**Actions to take**
- 1) In the description of the book "Sudiru," what does the Miyakoan word "Sudiru" mean?
- 2) Translate this sentence from the description of the book "Sudiru" into Spanish: "Divided into nine chapters, "Sudiru" presents Okamoto’s photographs in dialogue with Shinjo’s calligraphic art."
- 3) Continue the description of the book "Sudiru" from its final sentence.

**Extract**
* Start *
Sudiru

In the Miyakoan language spoken in the southwest of Okinawa, the word “Sudiru” means “rebirth” or “resurrection.” The book presents a crossover between Keisho Okamoto (1938–2024), folklorist and head priest of the Ryuhozan Shoun-ji temple on Miyako Island, and his grandson, the calligraphy artist Daichiro Shinjo.
Between the 1960s and 1990s, Keisho Okamoto researched and recorded the local beliefs and folklore of Miyako and the surrounding islands. His photographs, originally not intended for publication, capture practices and rituals held in various villages. These events, rooted deep in the past, express a profound spiritual connection with nature.
Divided into nine chapters, "Sudiru" presents Okamoto’s photographs in dialogue with Shinjo’s calligraphic art.
In addition to Okamoto’s photographs and Shinjo’s calligraphy, the book illuminates their collaborative project through a conversation between the two, and includes further information on Okamoto’s work and Miyako’s local beliefs in essays by Takanori Shimamura and Naoki Ishikawa, along with extensive captions and a foreword by Daichiro Shinjo.
* End *
**Listed entries**
* Start *
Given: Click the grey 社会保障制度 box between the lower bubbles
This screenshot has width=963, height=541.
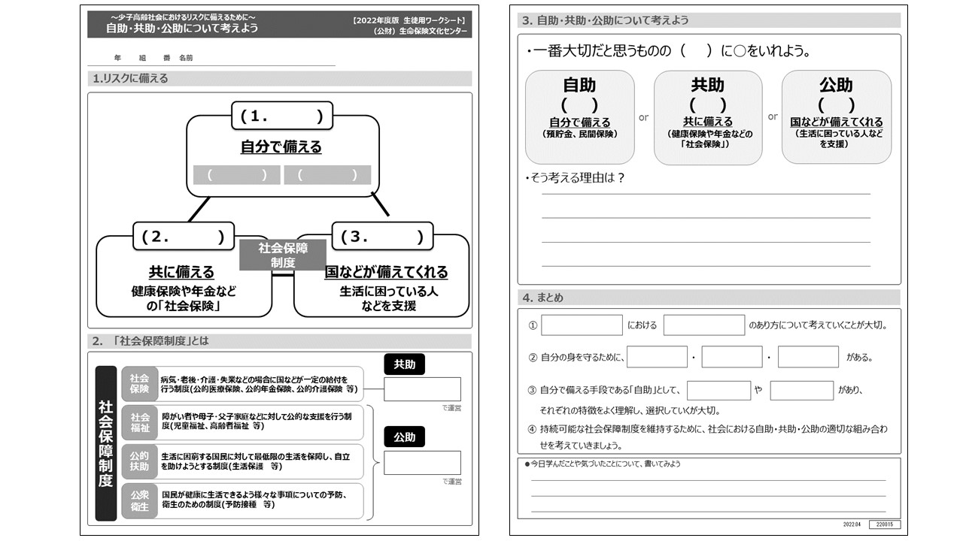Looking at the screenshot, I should tap(283, 255).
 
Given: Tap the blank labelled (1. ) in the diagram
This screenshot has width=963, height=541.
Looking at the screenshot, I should tap(282, 116).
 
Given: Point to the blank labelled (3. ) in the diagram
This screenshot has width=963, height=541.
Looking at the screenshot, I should tap(382, 237).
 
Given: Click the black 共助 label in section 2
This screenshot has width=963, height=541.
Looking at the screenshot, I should tap(405, 365).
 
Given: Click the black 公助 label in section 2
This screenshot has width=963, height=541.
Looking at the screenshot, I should tap(405, 437).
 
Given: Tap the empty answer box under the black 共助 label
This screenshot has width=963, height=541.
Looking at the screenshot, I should tap(422, 389).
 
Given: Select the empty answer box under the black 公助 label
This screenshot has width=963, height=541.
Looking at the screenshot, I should tap(422, 462).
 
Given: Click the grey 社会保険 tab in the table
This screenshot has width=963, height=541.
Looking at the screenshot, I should tap(140, 383).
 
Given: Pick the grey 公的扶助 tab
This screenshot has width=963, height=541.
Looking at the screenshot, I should tap(140, 461).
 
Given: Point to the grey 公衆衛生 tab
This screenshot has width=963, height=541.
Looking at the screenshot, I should tap(140, 500).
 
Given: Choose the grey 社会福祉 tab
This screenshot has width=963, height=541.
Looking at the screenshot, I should tap(140, 422).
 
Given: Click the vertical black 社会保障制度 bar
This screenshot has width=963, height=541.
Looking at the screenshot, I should tap(106, 443).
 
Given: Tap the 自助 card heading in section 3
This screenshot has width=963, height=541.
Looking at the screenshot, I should tap(579, 85).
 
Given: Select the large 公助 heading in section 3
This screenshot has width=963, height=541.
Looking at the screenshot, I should tap(836, 85).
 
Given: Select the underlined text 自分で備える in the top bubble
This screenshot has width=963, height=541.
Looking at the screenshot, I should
* End *
**Responses in order**
- 1) "Rebirth" or "resurrection."

- 2) Dividido en nueve capítulos, «Sudiru» presenta las fotografías de Okamoto en diálogo con el arte caligráfico de Shinjo.

- 3)
“It felt to me that I was seeing something unchanging personified by the people in my grandfather’s photographs that contradicted the changes in the landscapes of Miyako Island I noticed each time I returned home. here are people who held nature in reverence, were sincere in their prayers to the gods, and lived in harmony on the island as a community of individuals with shared values and traditions in alignment with the natural world This is the beauty of Miyako Island, this is its unchanging abundance, and I feel that ‘rebirth’ is truly the spirituality that continues to nurture them.”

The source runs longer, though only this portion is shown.